トップページ > 空気と暮らしの研究所 > 三宅康史先生が語る 熱中症予防
人間の体というのは、通常、大体37.5度ぐらいに一定に保たれています。これは、その温度で臓器がいちばんよく働くからです。しかし、周りの温度が暑くて、汗の蒸発などによる熱の放出とのバランスが崩れてしまうと、血流が滞り、体温が著しく上昇します。このような状態が熱中症です。その結果、意識障害やけいれん、頭痛、目まい、手足のしびれ、筋肉の痛み、血圧低下、肝臓や腎臓の障害などの症状が起こり、ひどい場合には死に至ります。体温が42度以上になると、臓器は機能しなくなってしまうのです。
2011年は約900人、猛暑だった2010年は約1,700人が亡くなっています。救急搬送者数については、2010年は約54,000人もいました。
トレンドとしては徐々に増えています。その原因として、皆さんにもご自覚があると思いますが、日本の夏が暑くなっていること、もう一つは全体の人口が高齢化していることが挙げられます。
2011年の夏、節電のため空調をつけなかったのが原因で熱中症になったケースが相次ぎました。
節電によってとくに影響を受けるのは、むしろ働き世代です。昼間働いているオフィスや公共交通機関の設定温度を上げられてしまい、外回りの人などはとくにつらいでしょう。

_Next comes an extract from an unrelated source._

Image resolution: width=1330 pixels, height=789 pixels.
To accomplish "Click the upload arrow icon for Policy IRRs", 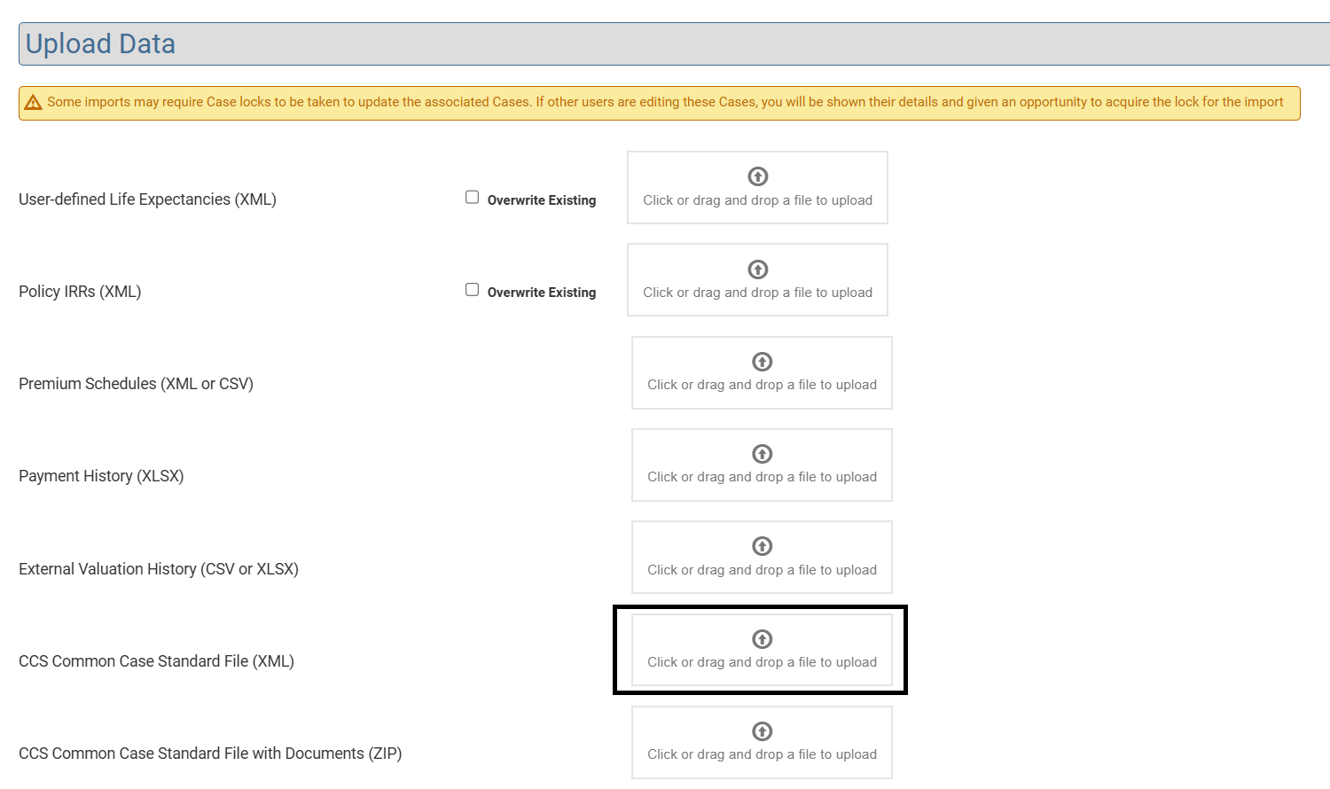I will (x=757, y=270).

冷たい飲み物を持ち歩くなどの自己防衛策をとるべきです。
そのほかに「熱けいれん」や「熱疲労」という言葉もあり、それらは今でも使われている診断名ですが、医療者の間でも、重症度や対処法が覚えにくいため、「日本神経救急学会」と「日本救急医学会」という2つの学会で、2000年から「熱中症」という呼称に統一することに決めました。さらにその熱中症を重症度に応じてⅠ~Ⅲ度の3段階に分類しています。
まずは高齢者です。それから、持病のある方、乳幼児。経済的な弱者もです。高齢者は、体内の水分量がもともと少ないうえ、暑さを感じにくいことが原因です。さらに汗をかく量も減っており、のどの渇きを感じにくいということもあります。乳幼児は、常に大量の水分を必要とする上に自分から水分摂取ができないので、水分が不足しやすいのです。

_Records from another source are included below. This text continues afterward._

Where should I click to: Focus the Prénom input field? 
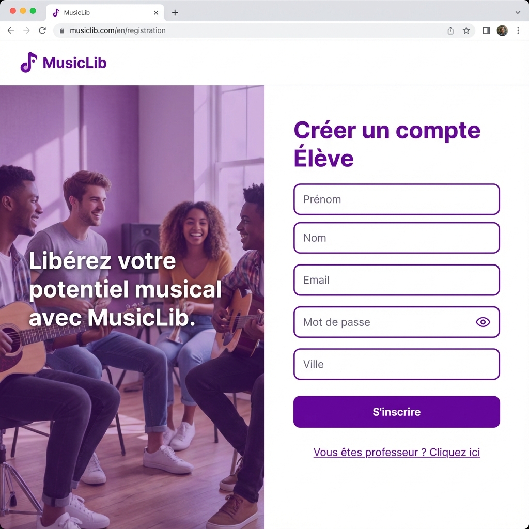pos(396,199)
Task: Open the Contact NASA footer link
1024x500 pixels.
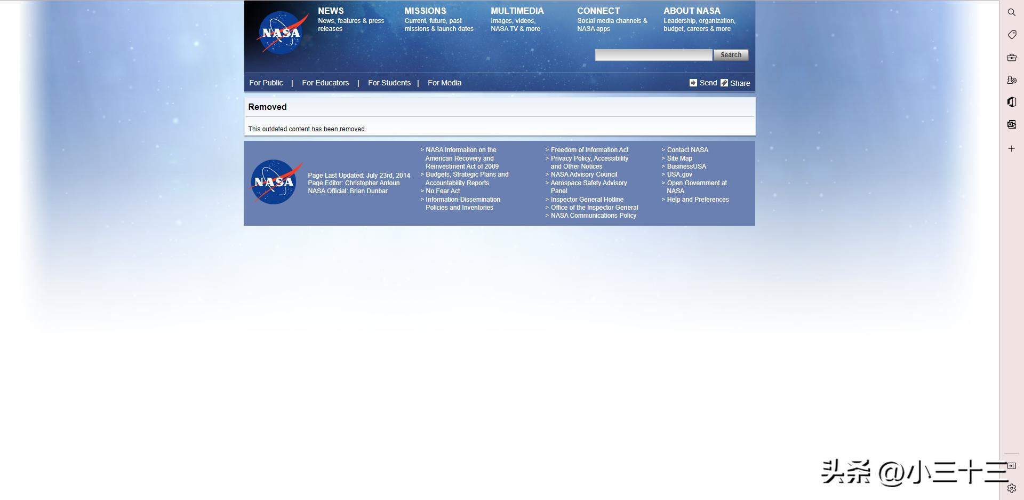Action: [x=687, y=150]
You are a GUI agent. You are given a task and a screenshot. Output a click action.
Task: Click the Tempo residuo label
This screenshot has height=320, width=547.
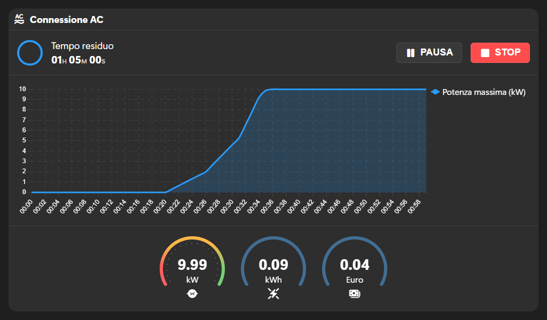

若い人は屋外でのスポーツ中や労働作業中に熱中症になることが多いのですが、とくに高齢者はほとんどが家の中で熱中症に陥っています。室内に冷房機があっても、使用していない例が多いのです。 また、とくに都会では防犯上の理由から、夜に窓を開け、網戸だけでは安心して寝られないという状況になっています。空調をつけないと、外気の温度が下がってきても、室内の温度は上がりっぱなしになってしまいます。その結果、翌朝に体調が悪くなっていることに気づく。これは「夜間熱中症」とも呼ばれています。あとは、昼間に熱中症になっていてもそれに気づかず、夜になって病院に運ばれる人もいます。2~3日経ってから症状が悪化し、病院に来る人も結構います。
乳幼児は、保護者が常時見てあげることに尽きます。
炎天下、エンジンを切った自家用車の中に少し放置しただけでも大変なことになる場合があります。

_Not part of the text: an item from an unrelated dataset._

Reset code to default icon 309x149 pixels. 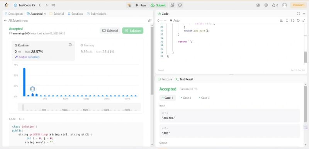pyautogui.click(x=298, y=21)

高齢者は暑さを感じにくいので、温度計を置き、温度を28度以下に保つことです。しかし、高齢者同士や高齢者の一人暮らしだと心配なので、周りにいる人が心配して気をつけてあげることが必要でしょう。高齢者は、私たちがエアコン(空調)のスイッチを入れたほうがいいと言ってもつけたがらない人が多いですから。そこが問題なのです。
一般的には、暑さを避けることが熱中症の予防でもっとも大切です。室内でエアコン(空調)や冷房を使うことも含めてです。エアコン(空調)は熱中症予防の特効薬です。なるべく汗が蒸発しやすい服装をすることも効果的です。あとは、こまめに水分を補給することです。
空調が24時間自動コントロールされていれば、もっと確実です。